(Task inputs)

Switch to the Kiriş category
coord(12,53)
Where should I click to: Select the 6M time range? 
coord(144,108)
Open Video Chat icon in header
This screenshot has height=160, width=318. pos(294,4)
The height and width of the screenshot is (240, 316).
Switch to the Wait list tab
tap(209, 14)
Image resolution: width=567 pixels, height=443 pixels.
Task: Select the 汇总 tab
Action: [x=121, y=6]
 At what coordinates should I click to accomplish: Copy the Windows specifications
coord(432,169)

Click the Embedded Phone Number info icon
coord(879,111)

(End Task inputs)

• [Prompt]: Without any change, reproduce the data in full.

• [Your response]:
Switch to the Kiriş category
coord(12,53)
Where should I click to: Select the 6M time range? 
coord(144,108)
Open Video Chat icon in header
This screenshot has height=160, width=318. pos(294,4)
The height and width of the screenshot is (240, 316).
Switch to the Wait list tab
tap(209, 14)
Image resolution: width=567 pixels, height=443 pixels.
Task: Select the 汇总 tab
Action: [x=121, y=6]
 At what coordinates should I click to accomplish: Copy the Windows specifications
coord(432,169)

Click the Embedded Phone Number info icon
coord(879,111)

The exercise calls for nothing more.